V. SECOND STAGE ISSUES
¶ 72 In his seventh sub-proposition of proposition seven, Jackson argues that, during the second stage, the introduction of facts relating to his prior convictions for second degree murder and assault and battery with a deadly weapon with intent to kill was irrelevant and prejudicial. Jackson also claims that the investigator testifying about this prior murder did not have personal knowledge of the facts he was testifying about.

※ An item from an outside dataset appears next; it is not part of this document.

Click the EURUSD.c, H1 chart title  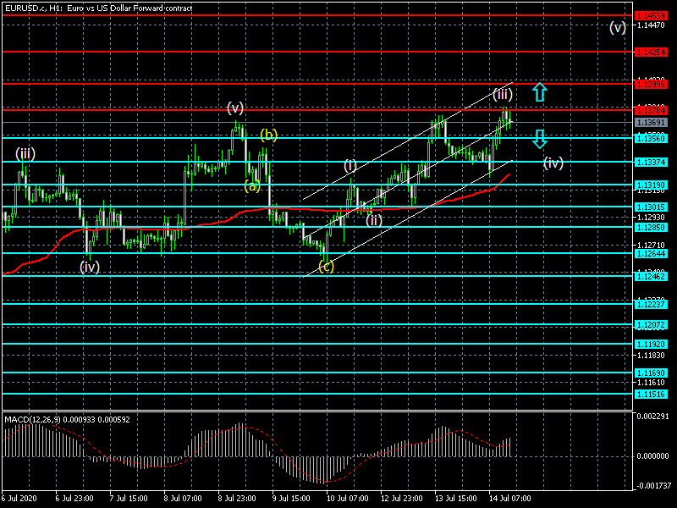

¶ 73 First, the evidence was relevant to show that Jackson was a continuing threat to society, as alleged by the State. Because the jury did not find the existence of this aggravator, Jackson's argument is somewhat dubious. Finally, the record discloses that investigator Sellers had sufficient “first hand” knowledge gained through his prior investigation to testify about the wounds to the prior victim and to testify that the evidence was not consistent with Jackson's story that the shooting was accidental. Therefore this proposition is denied.
¶ 74 Jackson argues, in his eighth and final sub-proposition of proposition seven, that he was prejudiced by improper second stage victim impact evidence. Jackson fails to state specifically what testimony he complains about other than to reference the objections overruled at trial. The first objection was to victim impact evidence generally. We have held that victim impact evidence is relevant in a first degree murder prosecution in Cargle v. State, 1995 OK CR 77, ¶ 67-78, 909 P.2d 806, 825-26, cert. denied, 519 U.S. 831 117 S.Ct. 100, 136 L.Ed.2d 54 (1996). See Payne v. Tennessee, 501 U.S. 808, 111 S.Ct. 2597, 115 L.Ed.2d 720 (1991). Although this case was tried prior to our decision in Cargle, we find that the victim impact evidence was properly restricted.
“[V]ictim impact evidence should be restricted to those unique characteristics which define the individual who has died, the contemporaneous and prospective circumstances surrounding that death, and how those circumstances have financially, emotionally, psychologically, and physically impacted on members of the victim's immediate family.”
Cargle, 1995 OK CR 77, ¶ 74, 909 P.2d at 828. Therefore, there was no error in allowing the victim impact evidence presented.
¶ 75 Jackson also objected to the fact that Gulley began to cry and sob during her testimony. She continued crying for at least two minutes in front of the jury. Emotional outbursts have no place in victim impact testimony. When a victim impact witness succumbs to their emotions, the trial court has a duty to take appropriate action. Cargle, 1995 OK CR 77, ¶ 80, 909 P.2d at 829, citing, Mitchell v. State, 1994 OK CR 70, ¶ 56, 884 P.2d 1186, 1205, cert. denied, 516 U.S. 827, 116 S.Ct. 95, 133 L.Ed.2d 50 (1995). Jackson objected to further testimony from Gulley. The trial court allowed Gulley to continue and no more emotional outbursts occurred.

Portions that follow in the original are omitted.